The Truth From an Alien
No one I have read has had the forward-thinking and honesty to tell the United States of America the truth like Alexandr Solzhenitsyn did back in 1978 at the Commencement Ceremony, Harvard University, titled “A World Split Apart.”
What he said then still rings very accurate today.
Reading this speech is as if it was written yesterday, and it applies to what we see are the consequences of his observations 44 years ago, almost half a century.
The man was a deep thinker, and the contrast between the world he grew up in, fought a war for, and was punished for his thoughts, allowed him a drastic view between where we were and where we were going.
Forty-four years later, we are in the middle of what he was talking about. If we don’t get a paycheck from the government, we starve; if we don’t get a signal for our phone, we are put out; we want “the government” to “take care of us.”
More than that, the man was clairvoyant because what he wrote about applies to how “our reality” has been devolving in the last 30 years. We are upside down from what the founders defined in the Declaration of Independence and our Constitution.
Alexandr Solzhenitsyn was born in 1918. He was the best-known Russian author in the west upon his exile from the Soviet Union in 1974. He served in WWII and won medals for heroism, but Stalin put him in the Gulag when he wrote some derogatory things about communism and Stalin to a friend in a private letter in 1945. That experience provided him with the material for his long-life passion for philosophy and writing. His best-known work in the west is probably the book “One Day in the Life of Ivan Denisovich,” which was published in 1962 when Khrushchev set him free and allowed him to return to Kazakhstan. In 1974 he was arrested and exiled to Germany. He eventually settled in Vermont, where he lived with his wife and two sons until his return to Russia in 1994. In his speeches around the world, he observed and made public his observations about the weak behavior of the west in the face of communist aggression and the love for materialism in the world.

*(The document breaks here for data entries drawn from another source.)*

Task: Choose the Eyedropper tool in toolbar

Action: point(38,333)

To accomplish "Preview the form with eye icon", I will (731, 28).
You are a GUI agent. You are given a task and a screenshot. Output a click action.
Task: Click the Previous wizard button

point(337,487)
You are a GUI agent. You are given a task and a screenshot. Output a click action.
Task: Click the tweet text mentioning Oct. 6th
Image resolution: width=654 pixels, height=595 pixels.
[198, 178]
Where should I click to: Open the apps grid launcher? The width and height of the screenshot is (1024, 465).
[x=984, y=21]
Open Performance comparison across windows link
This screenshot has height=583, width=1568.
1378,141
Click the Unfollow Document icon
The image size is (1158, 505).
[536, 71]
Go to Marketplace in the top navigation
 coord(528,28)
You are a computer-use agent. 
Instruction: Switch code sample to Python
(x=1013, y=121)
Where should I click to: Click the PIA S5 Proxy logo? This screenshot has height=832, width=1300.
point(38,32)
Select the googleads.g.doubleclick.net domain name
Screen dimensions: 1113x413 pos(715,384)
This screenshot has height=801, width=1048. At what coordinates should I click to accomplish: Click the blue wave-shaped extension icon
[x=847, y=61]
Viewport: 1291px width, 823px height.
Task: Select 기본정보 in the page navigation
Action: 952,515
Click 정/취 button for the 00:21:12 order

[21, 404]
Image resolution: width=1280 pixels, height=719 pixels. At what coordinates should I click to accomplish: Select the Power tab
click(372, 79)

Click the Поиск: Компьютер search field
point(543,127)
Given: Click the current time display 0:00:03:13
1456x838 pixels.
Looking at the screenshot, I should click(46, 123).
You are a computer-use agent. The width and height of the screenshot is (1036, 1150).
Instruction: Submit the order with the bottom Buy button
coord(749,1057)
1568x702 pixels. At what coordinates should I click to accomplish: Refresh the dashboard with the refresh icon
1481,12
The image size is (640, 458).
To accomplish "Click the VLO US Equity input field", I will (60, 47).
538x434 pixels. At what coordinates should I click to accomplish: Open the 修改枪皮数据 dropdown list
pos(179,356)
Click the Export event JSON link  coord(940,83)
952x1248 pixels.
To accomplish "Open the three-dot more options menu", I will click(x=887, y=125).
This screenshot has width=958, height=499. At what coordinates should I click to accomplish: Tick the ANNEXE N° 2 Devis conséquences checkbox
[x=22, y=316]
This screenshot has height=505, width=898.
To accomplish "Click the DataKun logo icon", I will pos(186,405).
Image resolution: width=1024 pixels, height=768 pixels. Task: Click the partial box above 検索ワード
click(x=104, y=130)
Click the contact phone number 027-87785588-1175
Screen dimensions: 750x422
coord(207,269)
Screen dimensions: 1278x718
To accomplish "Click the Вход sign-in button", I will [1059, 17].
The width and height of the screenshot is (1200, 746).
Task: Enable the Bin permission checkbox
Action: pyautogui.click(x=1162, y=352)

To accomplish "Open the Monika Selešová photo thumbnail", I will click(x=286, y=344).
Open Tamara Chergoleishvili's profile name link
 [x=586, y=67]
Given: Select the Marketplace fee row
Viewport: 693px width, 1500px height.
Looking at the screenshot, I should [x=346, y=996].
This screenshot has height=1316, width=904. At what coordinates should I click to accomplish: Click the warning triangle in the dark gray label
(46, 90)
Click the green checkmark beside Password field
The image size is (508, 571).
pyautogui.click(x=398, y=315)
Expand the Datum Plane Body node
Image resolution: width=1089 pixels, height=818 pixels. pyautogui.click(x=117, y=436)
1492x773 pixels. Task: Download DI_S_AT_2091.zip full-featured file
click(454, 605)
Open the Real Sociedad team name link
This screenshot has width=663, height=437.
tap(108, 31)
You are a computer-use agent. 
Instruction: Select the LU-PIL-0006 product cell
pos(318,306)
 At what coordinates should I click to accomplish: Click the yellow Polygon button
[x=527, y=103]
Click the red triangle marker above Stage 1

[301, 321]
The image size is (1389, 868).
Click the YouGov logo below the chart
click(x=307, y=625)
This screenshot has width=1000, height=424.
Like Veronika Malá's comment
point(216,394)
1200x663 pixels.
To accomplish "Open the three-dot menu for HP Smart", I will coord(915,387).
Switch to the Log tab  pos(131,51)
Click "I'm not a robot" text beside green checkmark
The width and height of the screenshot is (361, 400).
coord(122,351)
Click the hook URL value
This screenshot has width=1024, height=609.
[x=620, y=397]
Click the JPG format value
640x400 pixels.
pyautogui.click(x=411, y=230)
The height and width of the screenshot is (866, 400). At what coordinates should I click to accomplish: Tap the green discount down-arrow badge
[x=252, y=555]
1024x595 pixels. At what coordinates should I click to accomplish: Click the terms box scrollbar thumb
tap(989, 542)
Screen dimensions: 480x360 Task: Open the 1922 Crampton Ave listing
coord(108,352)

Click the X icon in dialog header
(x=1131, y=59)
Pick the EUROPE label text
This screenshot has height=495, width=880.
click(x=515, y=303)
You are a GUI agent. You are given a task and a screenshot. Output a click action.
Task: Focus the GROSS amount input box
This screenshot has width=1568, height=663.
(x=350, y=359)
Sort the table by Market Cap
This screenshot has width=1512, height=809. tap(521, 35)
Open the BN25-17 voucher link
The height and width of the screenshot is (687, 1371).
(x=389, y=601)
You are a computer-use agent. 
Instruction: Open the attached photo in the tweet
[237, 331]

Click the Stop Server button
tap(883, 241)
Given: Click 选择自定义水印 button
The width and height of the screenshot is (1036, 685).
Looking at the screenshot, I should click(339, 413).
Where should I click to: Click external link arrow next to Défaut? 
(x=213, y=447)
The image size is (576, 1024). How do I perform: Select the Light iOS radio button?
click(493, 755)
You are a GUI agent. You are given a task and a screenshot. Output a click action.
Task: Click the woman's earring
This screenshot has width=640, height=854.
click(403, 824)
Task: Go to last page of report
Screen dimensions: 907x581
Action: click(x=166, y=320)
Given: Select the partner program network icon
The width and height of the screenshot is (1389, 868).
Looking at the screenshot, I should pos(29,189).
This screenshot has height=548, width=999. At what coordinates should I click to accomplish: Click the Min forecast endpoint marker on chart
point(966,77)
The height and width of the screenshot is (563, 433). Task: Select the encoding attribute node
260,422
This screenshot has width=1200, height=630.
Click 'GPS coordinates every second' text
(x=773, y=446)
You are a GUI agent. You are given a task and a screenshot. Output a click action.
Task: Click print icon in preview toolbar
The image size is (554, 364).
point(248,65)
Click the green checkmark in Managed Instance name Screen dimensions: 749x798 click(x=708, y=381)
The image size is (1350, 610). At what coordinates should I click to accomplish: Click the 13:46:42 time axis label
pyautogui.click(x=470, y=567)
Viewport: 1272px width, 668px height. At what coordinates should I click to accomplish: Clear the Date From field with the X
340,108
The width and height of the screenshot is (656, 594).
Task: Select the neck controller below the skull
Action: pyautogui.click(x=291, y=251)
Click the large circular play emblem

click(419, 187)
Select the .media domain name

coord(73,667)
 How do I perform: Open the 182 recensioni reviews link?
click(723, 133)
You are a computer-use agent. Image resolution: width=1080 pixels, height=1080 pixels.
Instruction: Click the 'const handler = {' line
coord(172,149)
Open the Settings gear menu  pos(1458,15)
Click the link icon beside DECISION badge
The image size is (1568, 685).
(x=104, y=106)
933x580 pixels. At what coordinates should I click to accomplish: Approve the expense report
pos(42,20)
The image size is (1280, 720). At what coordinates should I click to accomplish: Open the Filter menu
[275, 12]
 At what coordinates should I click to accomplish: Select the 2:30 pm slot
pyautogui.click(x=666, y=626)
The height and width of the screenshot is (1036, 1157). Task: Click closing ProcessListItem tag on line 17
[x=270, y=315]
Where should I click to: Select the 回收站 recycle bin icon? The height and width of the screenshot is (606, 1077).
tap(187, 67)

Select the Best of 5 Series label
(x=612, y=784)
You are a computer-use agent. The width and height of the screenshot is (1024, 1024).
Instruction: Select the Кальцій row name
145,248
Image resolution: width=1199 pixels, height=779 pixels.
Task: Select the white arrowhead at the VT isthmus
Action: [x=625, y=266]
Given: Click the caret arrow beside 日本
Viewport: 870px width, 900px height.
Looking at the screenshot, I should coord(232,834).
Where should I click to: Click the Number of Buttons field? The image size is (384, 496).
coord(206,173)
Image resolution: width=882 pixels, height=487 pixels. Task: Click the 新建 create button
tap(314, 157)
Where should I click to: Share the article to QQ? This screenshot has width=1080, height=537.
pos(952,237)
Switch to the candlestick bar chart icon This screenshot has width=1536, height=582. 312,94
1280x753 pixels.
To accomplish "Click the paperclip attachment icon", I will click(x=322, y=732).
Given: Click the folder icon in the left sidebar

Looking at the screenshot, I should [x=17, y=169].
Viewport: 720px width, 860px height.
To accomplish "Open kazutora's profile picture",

For all his works, he was awarded the Nobel Prize in Literature in 1970.
In the 1978 speech at a Harvard University commencement, Alexandr Solzhenitsyn predicted the outcome in the United States; in this transcendental speech, the subject of the stories to follow.
For the fans of Star Trek, Alexandr Solzhenitsyn might as well be “Q” as John de Lancie played it in the series “Star Trek Next Generation.” Every word he said in that speech is accurate today.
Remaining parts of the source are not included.